Sykes appeared, dressed in a 1920s suit, but Jack popped out from behind him.
‘Jack?’ Jimmy called. He stood and waited.
‘My wife believes that I’m on a lecture tour of the Far East, which will keep her quiet for a few days at least.’
‘And then?’ Jimmy nudged.
‘And then … I’d rather be dead than stay here.’
Timkins lifted his head to Jimmy, who had not taken his fixed stare off Jack.
‘You’re assigned to Sykes, as his assistant.

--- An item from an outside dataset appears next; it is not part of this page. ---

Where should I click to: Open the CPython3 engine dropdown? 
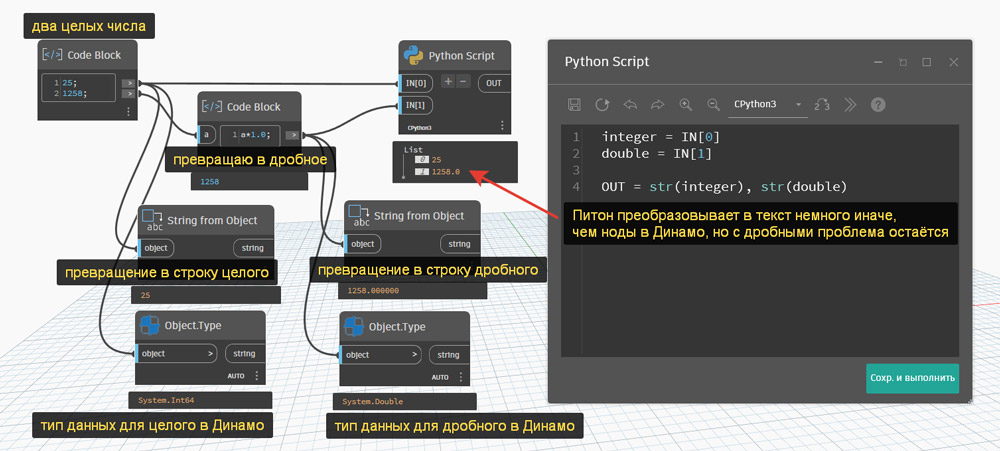tap(768, 104)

Oh,’ he faced Timkins. ‘This is a future British Prime Minister.’
‘I am?’ Timkins asked as Sykes and Jack shook his hand.
‘We’ve met,’ Jack told Timkins. ‘Some function.’

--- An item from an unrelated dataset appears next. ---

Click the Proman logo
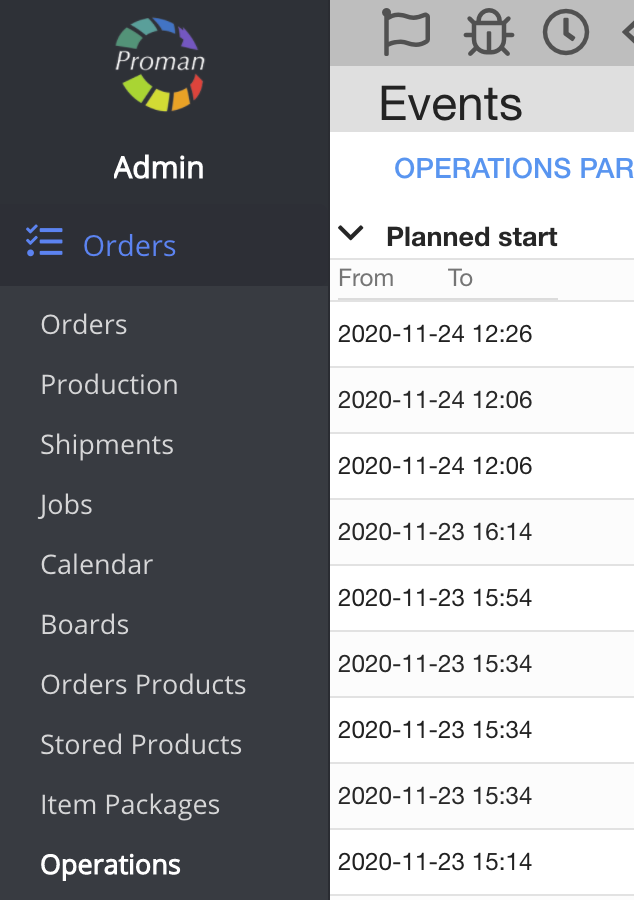This screenshot has width=634, height=900. (159, 63)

Timkins lifted his gaze to Jimmy. ‘You never said I’d be the Prime Minister.’
‘Why do you think Shelly sent you to spy on me?’ Jimmy asked.
‘You know?’ Timkins asked.
‘Of course I know; I’m me. You’ll be working closely with Jack and Sykes in England.’
Jimmy turned and took in the faces, checking that everyone was ready. Mister Han was suitably attired, Big Paul and his gang now changed into more suitable clothes, Skids now with him – a nod exchanged with Jimmy. Ngomo and Abdi were taking a ribbing in their robes, their men kitted out in a similar fashion.
‘What about Paul Holton?’ Timkins asked.
‘He may join us in a year or two, after he’s had a break from fighting. Time … is all relative.’
With a final check made, Handy and Mac now in attendance, Jimmy led everyone out, a few last cold beers downed in haste from bottles. At the side of the runway everyone halted for the press, a million images taken, waves given. Jimmy refused to be drawn on comments, and entered the portal’s control room up metal steps. Inside, he found the scientist responsible for it, most of who were brain trust kids. In the portal’s Coil Room he gathered together all of the technicians, many of whom were either European, Chinese, or Russian.